Thursday, March 14, 2013

Price

I will set the price of my product at $3.98. To come up with this price, I will base this price on what value the customer gives the product. I will also take the customers' needs into account.

"In the narrowest sense, price is the amount of money charged for a product or service. More broadly, price is the sum of all the values that customers give up in order to gain the benefits of having or using a product or service. "
 Gary Armstrong and Philip Kotler. Marketing: An Introduction for Education Management Corporation, 10th Edition.

"Customer perceptions of the product’s value set the ceiling for prices. If customers perceive that the price is greater than the product’s value, they will not buy the product. Product costs set the floor for prices. If the company prices the product below its costs, company profits will suffer. In setting its price between these two extremes, the company must consider a number of other internal and external factors, including competitors’ strategies and prices, the company’s overall marketing strategy and mix, and the nature of the market and demand."
  Gary Armstrong and Philip Kotler. Marketing: An Introduction for Education Management Corporation, 10th Edition.

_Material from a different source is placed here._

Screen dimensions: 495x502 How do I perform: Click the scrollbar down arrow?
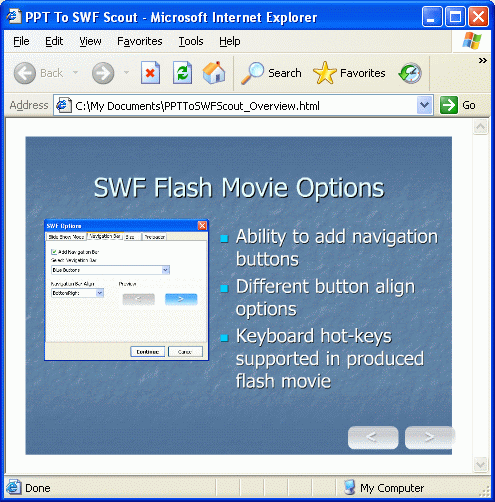click(481, 464)
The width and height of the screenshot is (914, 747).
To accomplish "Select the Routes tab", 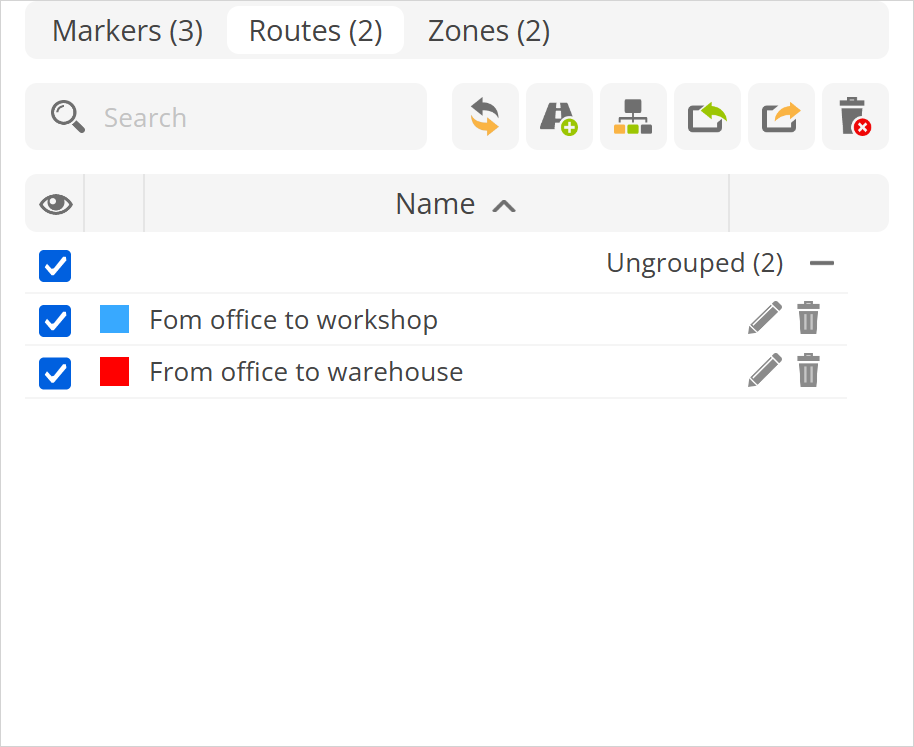I will point(315,31).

Objective 1 Identify the three major pricing strategies and discuss the importance of understanding customer-value perceptions, company costs, and competitor strategies when setting prices. (pp 275280) A price is the sum of all the values that customers give up in order to gain the benefits of having or using a product or service. The three major pricing strategies include customer value-based pricing, cost-based pricing, and competition-based pricing. Good pricing begins with a complete understanding of the value that a product or service creates for customers and setting a price that captures that value. The price the company charges will fall somewhere between one that is too high to produce any demand and one that is too low to produce a profit. Customer perceptions of the product’s value set the ceiling for prices. If customers perceive that the price is greater than the product’s value, they will not buy the product. At the other extreme, company and product costs set the floor for prices. If the company prices the product below its costs, its profits will suffer. Between these two extremes, consumers will base their judgments of a product’s value on the prices that competitors charge for similar products. Thus, in setting prices, companies need to consider all three factors: customer perceived value, costs, and competitor’s pricing strategies.